Michel Poulain (7 June 1947, Châtelet, Belgium) was originally trained in astrophysics at University of Liège (ULiège). He received a PhD in demography at University of Louvain (UCLouvain). As a demographer, he has specialized in international Migration Statistics and Longevity studies. Currently emeritus professor at UCLouvain, he is also senior researcher at the Estonian Institute for Population Studies at Tallinn University (Estonia). He has been President of the Société Belge de Démographie (1984-1990) and later of the Association Internationale des Démographes de Langue Française (AIDELF), (1988-2000).

Since 1989, he contributed to the harmonization of international migration statistics at the level of European Union (THESIM) and thereafter worldwide with the International Organization for Migration (IOM). Involved in centenarian’s studies since 1992 he validated the age of numerous supercentenarians including Antonio Todde, Joan Riudavets and Emma Morano, and invalidated the age of Kamato Hongo.

In 2000, he introduced the concept of Blue Zone related to population experiencing exceptionally high longevity and identified with Gianni Pes the first Blue Zone in Sardinia. Thereafter he cooperated with Dan Buettner to investigate additional Blue Zones in Okinawa, Costa Rica and Ikaria (Greece).

Required action:
Retype the passage of the Michel Poulain biography that starts with the words containing "Since 1989, he" and ends with "and Ikaria (Greece).". The records play no part in this work.

Data excerpts:
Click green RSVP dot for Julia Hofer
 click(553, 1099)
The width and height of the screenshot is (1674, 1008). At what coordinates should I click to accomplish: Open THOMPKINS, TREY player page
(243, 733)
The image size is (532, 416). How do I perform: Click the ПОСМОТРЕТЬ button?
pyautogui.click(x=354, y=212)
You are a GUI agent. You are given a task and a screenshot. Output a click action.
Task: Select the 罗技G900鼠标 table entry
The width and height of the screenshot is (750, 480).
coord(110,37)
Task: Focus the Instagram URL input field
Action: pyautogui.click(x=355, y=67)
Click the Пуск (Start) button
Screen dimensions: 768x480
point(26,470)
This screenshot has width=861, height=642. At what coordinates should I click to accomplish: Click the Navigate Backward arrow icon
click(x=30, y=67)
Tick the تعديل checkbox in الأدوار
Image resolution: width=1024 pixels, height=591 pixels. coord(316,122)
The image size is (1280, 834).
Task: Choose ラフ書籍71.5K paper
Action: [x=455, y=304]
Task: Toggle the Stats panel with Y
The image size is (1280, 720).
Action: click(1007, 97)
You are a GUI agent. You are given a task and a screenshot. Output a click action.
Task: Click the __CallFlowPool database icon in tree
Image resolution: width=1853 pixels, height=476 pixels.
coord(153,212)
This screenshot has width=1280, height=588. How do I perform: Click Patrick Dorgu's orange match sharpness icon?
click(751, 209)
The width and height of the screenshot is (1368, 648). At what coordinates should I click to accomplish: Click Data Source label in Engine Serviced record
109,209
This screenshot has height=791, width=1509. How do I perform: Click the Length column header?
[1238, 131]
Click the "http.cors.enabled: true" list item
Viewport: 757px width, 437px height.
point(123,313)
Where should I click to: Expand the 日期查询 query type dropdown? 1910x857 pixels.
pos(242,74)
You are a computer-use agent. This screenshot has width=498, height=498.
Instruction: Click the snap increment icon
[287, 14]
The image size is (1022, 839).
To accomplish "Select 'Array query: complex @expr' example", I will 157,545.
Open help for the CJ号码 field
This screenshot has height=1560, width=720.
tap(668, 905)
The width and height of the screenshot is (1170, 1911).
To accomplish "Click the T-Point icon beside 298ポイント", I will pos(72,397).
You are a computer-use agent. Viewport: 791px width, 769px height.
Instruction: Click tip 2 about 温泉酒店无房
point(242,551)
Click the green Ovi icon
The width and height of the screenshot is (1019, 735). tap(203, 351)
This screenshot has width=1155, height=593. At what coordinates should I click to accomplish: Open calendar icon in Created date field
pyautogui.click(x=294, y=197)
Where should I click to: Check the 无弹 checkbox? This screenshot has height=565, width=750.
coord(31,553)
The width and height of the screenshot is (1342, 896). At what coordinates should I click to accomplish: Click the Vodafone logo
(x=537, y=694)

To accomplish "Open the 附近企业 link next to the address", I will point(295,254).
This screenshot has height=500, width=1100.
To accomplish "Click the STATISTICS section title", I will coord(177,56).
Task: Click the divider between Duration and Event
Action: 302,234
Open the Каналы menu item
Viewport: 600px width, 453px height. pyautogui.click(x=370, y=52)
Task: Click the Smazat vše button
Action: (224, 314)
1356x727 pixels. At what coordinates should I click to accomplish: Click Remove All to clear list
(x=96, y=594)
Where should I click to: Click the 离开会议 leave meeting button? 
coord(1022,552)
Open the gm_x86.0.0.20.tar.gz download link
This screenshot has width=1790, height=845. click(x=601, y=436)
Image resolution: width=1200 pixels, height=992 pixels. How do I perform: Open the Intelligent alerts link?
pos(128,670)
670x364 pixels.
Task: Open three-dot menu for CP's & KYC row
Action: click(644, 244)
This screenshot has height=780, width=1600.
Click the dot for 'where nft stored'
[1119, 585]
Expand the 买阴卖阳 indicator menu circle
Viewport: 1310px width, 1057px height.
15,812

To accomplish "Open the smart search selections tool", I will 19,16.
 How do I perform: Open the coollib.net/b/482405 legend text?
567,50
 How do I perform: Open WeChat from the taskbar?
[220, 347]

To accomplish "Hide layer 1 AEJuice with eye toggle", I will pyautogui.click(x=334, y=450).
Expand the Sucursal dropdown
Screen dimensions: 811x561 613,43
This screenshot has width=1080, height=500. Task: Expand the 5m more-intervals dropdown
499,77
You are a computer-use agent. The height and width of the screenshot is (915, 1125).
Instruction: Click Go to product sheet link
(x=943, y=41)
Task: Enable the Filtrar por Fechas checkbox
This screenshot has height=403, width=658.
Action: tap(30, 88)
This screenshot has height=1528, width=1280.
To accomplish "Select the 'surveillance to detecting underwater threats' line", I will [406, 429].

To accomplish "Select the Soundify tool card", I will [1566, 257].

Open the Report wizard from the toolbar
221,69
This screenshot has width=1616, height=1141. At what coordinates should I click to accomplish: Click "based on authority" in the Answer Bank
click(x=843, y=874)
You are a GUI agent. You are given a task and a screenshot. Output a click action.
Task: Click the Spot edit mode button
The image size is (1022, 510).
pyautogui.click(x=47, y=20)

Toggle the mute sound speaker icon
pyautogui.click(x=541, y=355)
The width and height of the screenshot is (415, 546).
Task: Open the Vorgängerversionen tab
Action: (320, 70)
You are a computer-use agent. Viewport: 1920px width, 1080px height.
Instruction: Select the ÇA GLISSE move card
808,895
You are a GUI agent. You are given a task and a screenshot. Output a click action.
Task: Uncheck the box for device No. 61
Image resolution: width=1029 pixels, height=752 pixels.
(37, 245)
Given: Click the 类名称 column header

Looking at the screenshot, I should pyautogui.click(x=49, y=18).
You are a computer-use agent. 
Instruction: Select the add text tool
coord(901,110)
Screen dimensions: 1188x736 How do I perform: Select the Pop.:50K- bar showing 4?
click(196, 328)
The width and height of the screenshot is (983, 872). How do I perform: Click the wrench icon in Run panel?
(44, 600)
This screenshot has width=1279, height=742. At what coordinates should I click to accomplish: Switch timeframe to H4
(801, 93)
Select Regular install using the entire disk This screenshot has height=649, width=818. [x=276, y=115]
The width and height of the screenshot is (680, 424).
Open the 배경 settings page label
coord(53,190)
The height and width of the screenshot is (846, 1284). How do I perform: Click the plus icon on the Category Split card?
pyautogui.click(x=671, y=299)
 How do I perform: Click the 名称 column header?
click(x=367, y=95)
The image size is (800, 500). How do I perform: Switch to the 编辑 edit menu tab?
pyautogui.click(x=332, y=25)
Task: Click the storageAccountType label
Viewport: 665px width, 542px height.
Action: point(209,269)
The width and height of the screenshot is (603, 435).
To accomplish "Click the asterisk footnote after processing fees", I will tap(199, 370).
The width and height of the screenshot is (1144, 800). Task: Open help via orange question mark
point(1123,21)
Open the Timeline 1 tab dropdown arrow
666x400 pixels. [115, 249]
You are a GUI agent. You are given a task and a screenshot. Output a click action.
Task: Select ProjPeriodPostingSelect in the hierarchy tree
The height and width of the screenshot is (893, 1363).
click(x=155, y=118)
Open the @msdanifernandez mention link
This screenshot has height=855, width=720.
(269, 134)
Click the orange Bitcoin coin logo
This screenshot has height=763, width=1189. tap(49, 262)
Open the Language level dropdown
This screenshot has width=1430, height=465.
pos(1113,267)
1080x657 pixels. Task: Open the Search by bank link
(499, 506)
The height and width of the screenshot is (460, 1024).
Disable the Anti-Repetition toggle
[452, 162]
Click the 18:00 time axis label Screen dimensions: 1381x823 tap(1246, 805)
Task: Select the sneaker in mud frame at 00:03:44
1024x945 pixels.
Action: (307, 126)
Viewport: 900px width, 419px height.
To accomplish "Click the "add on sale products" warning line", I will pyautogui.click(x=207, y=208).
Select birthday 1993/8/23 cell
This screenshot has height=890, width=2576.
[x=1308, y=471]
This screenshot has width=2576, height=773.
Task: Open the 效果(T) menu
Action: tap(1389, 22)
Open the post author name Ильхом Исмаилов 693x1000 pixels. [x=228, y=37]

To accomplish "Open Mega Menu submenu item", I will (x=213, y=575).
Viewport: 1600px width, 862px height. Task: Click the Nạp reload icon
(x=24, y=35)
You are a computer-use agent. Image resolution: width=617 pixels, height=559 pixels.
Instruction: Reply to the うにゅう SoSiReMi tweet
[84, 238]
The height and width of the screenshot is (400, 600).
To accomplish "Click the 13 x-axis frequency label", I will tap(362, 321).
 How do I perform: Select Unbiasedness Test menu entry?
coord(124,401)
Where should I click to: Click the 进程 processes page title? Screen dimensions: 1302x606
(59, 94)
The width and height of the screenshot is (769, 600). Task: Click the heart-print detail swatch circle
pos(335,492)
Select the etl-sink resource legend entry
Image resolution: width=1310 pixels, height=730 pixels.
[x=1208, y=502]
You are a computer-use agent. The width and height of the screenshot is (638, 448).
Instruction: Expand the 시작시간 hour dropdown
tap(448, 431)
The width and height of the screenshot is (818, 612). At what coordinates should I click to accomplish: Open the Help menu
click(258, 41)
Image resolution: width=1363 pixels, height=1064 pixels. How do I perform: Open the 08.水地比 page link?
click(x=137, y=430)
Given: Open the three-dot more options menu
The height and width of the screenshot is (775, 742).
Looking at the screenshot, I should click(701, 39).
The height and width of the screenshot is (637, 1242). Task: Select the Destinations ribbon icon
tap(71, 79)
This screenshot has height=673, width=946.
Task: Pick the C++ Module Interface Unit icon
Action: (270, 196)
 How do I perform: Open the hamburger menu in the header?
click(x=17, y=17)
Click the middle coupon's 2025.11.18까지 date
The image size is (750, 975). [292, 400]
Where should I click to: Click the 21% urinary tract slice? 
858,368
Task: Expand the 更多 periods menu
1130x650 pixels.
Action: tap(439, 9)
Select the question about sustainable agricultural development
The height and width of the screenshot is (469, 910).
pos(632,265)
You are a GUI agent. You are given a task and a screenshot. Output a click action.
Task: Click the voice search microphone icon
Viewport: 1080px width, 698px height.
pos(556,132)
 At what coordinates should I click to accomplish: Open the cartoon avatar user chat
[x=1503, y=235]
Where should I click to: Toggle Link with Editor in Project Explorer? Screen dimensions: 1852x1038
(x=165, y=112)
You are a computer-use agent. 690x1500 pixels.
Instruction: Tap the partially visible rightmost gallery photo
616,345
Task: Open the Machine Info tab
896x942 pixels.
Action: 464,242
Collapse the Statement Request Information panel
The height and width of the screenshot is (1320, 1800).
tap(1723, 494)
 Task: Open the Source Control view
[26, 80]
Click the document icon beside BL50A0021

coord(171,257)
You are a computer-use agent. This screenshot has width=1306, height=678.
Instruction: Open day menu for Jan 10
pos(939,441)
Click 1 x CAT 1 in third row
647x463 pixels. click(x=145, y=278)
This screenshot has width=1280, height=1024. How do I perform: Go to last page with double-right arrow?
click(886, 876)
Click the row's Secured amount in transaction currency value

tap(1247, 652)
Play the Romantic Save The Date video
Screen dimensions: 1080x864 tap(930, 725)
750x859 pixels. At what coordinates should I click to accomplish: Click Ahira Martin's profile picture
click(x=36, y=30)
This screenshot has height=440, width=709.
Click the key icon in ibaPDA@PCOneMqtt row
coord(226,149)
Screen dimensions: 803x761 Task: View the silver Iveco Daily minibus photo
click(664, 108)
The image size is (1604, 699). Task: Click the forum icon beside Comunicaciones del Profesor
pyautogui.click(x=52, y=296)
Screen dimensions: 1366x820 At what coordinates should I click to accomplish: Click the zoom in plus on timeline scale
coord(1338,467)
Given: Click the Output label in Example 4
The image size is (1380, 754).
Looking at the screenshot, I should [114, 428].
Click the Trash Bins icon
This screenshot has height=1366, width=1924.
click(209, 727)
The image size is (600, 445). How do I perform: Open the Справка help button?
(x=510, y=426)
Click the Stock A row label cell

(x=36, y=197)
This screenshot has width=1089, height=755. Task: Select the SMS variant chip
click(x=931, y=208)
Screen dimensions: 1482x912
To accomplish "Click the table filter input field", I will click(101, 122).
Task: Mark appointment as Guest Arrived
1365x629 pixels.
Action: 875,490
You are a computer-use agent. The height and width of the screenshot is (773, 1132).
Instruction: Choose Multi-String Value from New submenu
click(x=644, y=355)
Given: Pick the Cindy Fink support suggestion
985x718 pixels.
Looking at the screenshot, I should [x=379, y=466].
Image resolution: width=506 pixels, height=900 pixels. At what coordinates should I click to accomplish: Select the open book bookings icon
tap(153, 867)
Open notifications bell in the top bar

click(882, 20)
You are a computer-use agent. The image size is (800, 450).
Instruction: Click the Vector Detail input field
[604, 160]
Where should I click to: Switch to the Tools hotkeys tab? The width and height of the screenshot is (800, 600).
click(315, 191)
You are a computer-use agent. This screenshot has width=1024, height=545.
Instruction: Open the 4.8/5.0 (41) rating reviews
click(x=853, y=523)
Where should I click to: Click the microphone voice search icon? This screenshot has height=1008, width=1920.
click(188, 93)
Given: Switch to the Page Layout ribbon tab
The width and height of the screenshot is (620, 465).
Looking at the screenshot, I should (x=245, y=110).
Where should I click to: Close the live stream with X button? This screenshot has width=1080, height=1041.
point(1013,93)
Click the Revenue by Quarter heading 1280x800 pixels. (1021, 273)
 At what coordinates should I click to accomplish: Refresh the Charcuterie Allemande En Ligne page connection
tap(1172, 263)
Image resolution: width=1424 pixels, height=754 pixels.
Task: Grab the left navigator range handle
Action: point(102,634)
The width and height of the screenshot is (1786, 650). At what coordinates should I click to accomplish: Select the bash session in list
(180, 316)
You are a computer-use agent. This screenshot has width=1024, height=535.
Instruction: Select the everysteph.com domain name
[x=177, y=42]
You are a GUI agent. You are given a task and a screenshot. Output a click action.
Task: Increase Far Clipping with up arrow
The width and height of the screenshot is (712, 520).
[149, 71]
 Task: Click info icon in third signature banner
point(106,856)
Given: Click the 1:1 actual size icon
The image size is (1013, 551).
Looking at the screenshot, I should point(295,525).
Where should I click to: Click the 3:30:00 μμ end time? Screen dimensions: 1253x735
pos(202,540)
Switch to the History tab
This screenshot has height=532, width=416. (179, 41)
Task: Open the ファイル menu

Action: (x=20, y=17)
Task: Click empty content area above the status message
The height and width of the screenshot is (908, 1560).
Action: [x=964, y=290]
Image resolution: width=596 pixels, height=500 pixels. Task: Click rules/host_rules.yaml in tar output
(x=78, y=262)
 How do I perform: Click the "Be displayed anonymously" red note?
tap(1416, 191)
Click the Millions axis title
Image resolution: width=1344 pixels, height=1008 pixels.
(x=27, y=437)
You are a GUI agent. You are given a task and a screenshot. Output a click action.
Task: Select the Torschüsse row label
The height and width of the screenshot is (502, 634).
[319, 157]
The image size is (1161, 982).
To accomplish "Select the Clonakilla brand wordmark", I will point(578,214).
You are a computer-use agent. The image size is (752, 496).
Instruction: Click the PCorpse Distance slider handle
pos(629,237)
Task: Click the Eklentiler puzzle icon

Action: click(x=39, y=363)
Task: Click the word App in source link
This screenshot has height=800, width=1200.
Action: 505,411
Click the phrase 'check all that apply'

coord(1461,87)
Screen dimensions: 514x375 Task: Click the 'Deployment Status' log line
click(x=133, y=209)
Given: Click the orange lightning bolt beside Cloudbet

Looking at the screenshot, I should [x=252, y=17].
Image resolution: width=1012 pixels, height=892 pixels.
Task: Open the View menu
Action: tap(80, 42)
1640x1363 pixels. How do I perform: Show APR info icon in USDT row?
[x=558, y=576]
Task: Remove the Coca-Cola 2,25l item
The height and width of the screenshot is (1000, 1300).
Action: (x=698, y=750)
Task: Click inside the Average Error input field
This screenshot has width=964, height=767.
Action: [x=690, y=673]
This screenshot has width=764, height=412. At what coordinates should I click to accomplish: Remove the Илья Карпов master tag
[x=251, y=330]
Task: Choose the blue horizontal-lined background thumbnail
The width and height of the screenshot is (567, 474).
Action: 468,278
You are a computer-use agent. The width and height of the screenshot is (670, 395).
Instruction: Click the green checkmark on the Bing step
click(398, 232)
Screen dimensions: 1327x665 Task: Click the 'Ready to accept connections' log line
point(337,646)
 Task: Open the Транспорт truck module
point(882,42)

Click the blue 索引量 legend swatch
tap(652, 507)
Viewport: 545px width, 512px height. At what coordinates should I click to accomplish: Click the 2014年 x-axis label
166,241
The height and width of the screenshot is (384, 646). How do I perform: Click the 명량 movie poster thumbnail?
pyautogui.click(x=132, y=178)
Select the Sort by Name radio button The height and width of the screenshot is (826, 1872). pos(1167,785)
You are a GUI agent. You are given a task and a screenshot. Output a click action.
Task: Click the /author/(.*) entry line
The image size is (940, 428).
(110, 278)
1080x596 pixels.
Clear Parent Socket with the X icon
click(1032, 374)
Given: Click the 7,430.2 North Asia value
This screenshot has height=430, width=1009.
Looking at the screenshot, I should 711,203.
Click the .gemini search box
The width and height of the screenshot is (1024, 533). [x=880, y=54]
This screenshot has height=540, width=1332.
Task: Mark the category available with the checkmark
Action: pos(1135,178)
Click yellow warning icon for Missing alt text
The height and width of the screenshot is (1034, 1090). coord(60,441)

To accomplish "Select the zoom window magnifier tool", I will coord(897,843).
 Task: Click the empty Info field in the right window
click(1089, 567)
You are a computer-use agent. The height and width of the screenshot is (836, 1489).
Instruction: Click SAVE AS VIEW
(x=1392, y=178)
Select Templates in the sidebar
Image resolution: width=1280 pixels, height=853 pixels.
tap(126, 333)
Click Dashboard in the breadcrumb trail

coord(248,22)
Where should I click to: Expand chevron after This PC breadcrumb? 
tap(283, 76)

Answer box:
Since 1989, he contributed to the harmonization of international migration statistics at the level of European Union (THESIM) and thereafter worldwide with the International Organization for Migration (IOM). Involved in centenarian’s studies since 1992 he validated the age of numerous supercentenarians including Antonio Todde, Joan Riudavets and Emma Morano, and invalidated the age of Kamato Hongo.

In 2000, he introduced the concept of Blue Zone related to population experiencing exceptionally high longevity and identified with Gianni Pes the first Blue Zone in Sardinia. Thereafter he cooperated with Dan Buettner to investigate additional Blue Zones in Okinawa, Costa Rica and Ikaria (Greece).